# Minimum distance to edge for good looks



## Eusjim (Dec 16, 2014)

Hi
Don't want the track hugging the edge. Want a little scenery, even if bushes. What do you all suggest for minimum distance of n gauge track centerline for front and back of layout. Will be on a shelf.


----------



## 89Suburban (Jan 4, 2017)

Mine basically scrapes the paint off the wall LOL. But I have limited space and wanted to fit as many tracks as I could. hwell:


----------



## Brakeman Jake (Mar 8, 2009)

Willing to maximize the space I have,my trains run 1 1/2 in. from the edge.Three faces of the layout have a six inch Masonite wall and I've glued a 1" X 1/2" foam piece along the front edge so that trains don't fall off should any derail.Scenery hasn't begun yet.


----------



## Lehigh74 (Sep 25, 2015)

Depends on what scenery you want to put there. If you just want a little ballast, you hardly need any space at all.
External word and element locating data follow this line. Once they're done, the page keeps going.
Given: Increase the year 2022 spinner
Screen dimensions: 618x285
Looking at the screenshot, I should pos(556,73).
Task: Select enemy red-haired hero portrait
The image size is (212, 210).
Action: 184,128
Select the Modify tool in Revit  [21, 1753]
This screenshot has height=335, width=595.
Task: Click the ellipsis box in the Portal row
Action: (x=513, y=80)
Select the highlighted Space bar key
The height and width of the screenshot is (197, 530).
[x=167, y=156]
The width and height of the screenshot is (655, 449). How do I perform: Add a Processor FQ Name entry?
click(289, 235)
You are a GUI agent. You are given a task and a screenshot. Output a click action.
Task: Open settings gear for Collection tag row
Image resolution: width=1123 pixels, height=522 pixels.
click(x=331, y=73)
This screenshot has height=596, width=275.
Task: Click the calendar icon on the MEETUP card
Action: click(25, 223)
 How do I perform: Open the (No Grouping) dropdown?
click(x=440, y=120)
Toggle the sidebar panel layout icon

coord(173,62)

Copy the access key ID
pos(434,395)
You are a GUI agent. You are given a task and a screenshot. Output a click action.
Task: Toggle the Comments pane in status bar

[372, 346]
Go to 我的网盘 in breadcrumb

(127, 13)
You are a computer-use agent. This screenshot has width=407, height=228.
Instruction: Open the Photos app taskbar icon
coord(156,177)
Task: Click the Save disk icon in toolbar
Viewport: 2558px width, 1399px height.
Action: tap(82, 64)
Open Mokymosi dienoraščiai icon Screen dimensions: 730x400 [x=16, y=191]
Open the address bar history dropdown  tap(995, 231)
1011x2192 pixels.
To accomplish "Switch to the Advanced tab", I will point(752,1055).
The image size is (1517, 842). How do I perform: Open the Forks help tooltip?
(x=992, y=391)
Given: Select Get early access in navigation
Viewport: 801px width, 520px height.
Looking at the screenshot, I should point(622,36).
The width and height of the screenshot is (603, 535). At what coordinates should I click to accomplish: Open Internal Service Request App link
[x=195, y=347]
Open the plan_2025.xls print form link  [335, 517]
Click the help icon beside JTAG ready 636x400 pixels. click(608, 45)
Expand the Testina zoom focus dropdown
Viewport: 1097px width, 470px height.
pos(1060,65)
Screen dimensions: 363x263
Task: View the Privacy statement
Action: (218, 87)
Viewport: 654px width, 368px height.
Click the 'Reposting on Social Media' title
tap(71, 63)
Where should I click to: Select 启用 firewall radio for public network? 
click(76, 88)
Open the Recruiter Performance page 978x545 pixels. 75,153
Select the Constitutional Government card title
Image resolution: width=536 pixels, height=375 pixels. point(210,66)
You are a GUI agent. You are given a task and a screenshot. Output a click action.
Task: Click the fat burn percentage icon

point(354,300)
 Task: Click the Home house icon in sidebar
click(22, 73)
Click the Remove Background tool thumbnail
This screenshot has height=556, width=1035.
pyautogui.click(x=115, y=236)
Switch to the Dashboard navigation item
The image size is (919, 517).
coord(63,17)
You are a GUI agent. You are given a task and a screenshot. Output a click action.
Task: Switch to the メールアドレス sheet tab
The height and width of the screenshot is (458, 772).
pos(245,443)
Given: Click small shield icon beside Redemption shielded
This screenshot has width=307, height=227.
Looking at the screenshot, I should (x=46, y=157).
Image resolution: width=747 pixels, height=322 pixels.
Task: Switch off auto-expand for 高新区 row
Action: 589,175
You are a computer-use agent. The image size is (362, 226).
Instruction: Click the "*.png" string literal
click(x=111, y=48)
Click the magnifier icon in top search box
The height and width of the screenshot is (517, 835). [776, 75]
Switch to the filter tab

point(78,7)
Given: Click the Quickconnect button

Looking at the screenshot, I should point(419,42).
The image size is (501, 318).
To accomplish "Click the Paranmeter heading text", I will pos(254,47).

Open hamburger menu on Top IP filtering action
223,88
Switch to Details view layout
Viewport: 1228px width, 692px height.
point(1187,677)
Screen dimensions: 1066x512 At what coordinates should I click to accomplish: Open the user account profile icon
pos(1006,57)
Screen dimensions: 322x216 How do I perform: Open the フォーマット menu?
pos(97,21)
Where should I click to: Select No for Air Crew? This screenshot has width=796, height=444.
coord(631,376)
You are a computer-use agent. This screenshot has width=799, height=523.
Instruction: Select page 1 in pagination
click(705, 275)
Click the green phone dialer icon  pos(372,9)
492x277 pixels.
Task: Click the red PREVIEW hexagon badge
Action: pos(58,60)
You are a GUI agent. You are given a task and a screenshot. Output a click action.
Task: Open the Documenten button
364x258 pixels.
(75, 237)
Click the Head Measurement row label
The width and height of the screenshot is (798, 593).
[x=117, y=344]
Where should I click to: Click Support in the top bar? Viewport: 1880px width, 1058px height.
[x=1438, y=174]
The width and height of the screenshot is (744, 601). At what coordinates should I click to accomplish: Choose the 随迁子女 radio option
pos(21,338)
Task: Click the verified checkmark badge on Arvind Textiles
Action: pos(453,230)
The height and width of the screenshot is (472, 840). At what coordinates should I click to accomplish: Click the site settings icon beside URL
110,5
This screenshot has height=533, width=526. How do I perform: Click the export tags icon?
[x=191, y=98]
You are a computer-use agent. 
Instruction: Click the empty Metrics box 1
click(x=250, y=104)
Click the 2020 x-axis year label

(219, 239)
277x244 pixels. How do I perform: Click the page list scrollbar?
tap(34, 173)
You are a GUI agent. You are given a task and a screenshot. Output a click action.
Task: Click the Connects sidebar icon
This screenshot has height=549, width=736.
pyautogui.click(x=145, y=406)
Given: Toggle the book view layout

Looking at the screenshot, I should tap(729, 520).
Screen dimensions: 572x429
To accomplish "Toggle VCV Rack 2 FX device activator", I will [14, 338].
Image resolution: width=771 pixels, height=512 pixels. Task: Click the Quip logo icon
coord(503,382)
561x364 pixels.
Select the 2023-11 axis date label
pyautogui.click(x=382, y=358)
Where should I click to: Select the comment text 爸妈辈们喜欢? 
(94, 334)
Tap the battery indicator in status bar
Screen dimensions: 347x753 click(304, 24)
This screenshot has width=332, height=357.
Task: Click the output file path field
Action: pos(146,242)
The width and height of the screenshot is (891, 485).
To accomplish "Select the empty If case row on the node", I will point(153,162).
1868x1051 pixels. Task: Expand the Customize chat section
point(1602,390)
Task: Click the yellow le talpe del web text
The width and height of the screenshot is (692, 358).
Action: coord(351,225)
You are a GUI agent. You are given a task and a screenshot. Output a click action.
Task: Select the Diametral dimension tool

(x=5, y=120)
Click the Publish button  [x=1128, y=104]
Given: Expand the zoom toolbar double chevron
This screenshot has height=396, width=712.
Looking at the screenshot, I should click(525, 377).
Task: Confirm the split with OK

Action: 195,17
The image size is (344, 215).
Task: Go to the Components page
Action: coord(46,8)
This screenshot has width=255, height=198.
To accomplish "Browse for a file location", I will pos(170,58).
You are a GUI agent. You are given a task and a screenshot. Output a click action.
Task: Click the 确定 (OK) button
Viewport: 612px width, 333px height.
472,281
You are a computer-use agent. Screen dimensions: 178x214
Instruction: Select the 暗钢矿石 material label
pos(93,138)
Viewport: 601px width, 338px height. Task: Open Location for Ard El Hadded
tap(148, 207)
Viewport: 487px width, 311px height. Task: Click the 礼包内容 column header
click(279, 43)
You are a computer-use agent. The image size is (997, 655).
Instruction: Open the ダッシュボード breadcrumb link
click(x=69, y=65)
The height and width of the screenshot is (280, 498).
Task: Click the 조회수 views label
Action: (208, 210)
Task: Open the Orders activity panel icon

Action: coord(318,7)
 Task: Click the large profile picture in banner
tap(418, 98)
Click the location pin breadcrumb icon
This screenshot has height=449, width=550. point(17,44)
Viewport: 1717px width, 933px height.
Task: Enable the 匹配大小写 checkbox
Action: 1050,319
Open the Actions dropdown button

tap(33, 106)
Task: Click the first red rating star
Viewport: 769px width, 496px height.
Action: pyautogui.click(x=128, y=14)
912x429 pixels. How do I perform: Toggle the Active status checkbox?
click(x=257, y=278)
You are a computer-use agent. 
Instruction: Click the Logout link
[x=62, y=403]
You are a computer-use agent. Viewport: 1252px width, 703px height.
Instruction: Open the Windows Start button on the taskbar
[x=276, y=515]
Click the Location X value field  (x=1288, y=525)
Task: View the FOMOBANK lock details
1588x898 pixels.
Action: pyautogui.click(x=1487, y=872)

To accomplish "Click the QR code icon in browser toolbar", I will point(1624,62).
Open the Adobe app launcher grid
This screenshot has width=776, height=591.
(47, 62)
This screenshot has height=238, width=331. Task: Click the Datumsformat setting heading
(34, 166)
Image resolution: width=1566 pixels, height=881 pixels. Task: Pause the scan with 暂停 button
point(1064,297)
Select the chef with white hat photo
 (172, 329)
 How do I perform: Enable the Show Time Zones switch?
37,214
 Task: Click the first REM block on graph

If you just want a little turf and a few bushes, about one track the width will do it.


----------



## Fire21 (Mar 9, 2014)

As Brakeman Jake says, the critical consideration is making sure a derailed train doesn't exit the layout and end up on the floor! If you run really close to the edge, make sure you have some sort of facia to ensure no falling.


----------



## Eusjim (Dec 16, 2014)

89Suburban said:


> Mine basically scrapes the paint off the wall LOL. But I have limited space and wanted to fit as many tracks as I could. hwell:
> 
> https://youtu.be/YQNEqmgEfqY


Great video of falling car. I see you had weights on one locomotive. Did it help?


----------



## CTValleyRR (Jul 26, 2014)

Mine is about 2". But as others have said, that's really for the safety of anything that derails rather than room for scenery.


----------



## traction fan (Oct 5, 2014)

*Edge*



Eusjim said:


> Hi
> Don't want the track hugging the edge. Want a little scenery, even if bushes. What do you all suggest for minimum distance of n gauge track centerline for front and back of layout. Will be on a shelf.


Eusjim;

Car safety first, yes. However there is another advantage for having a little scenery along the edge. It can be used to break up the constant view of the train. A few trees, or a low ridge, will make things look more like the real world. Often, when watching a real train, obstacles like this interfere with your view. They also make more realistic "train savers" than a wall. 

regards;
Traction Fan:smilie_daumenpos:


----------